● **Passage choisi**
══════════
III.  Questions en litige

[11]  Trois questions sont soulevées.

  1. L’agente a-t-elle fait une appréciation erronée de la preuve documentaire, rendant la décision déraisonnable?
  2. L’agente a-t-elle affirmé, à tort, les considérations pertinentes en vertu de l’article 97 de la LIPR?
  3. L’agente a-t-elle commis une erreur en omettant de tenir une audience en vertu de l’article 167 du Règlement sur l’immigration et la protection des réfugiés, DORS/2002-227 [Règlement de la LIPR]?

IV.  La norme de contrôle

[12]  La norme de contrôle qui s’applique à la conclusion de fait tirée par l’agente est la norme de la décision raisonnable (Kulanayagam c Canada (Ministre de la Citoyenneté et de l’Immigration), 2015 CF 101, au paragraphe 21; Dunsmuir c Nouveau‑Brunswick, 2008 CSC 9, aux paragraphes 47 et 53 [Dunsmuir]).

[13]  En ce qui concerne les questions mixtes de fait et de droit, la norme de contrôle appropriée est également celle de la décision raisonnable.
══════════
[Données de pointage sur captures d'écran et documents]
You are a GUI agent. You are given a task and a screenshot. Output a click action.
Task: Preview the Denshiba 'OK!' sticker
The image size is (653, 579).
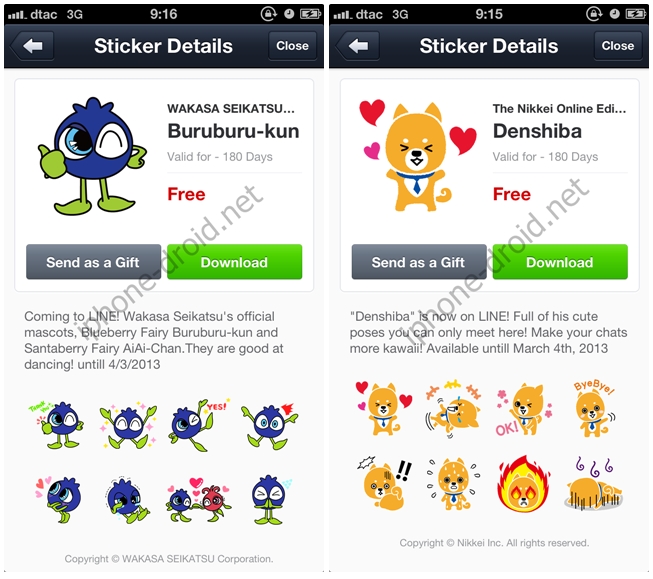pos(524,410)
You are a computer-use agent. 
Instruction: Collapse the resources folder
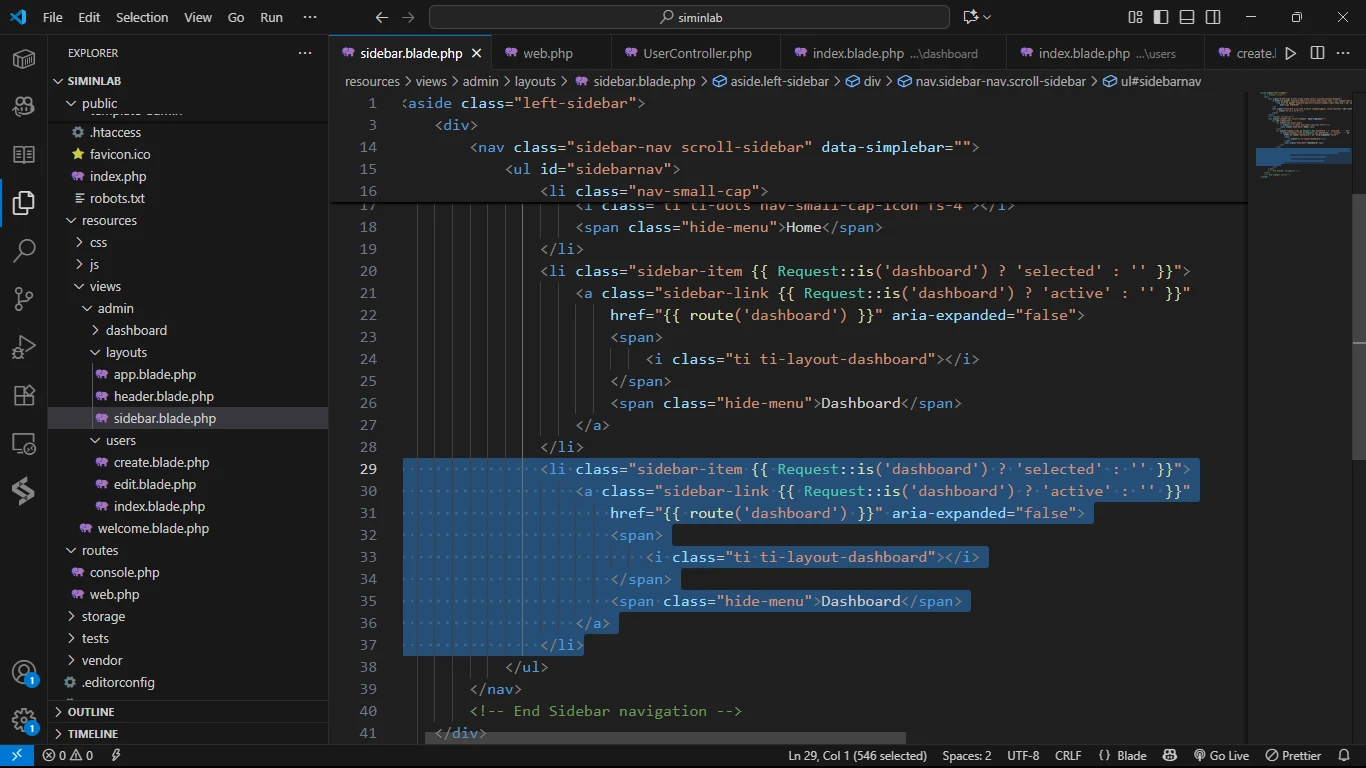(x=109, y=220)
══════════
● **Énoncé du problème**
D'après le passage, quelle norme de contrôle s'applique à la conclusion de fait tirée par l'agente ? Ces données constituent un matériau distinct du passage.

● **Réponse attendue**
La norme de la décision raisonnable.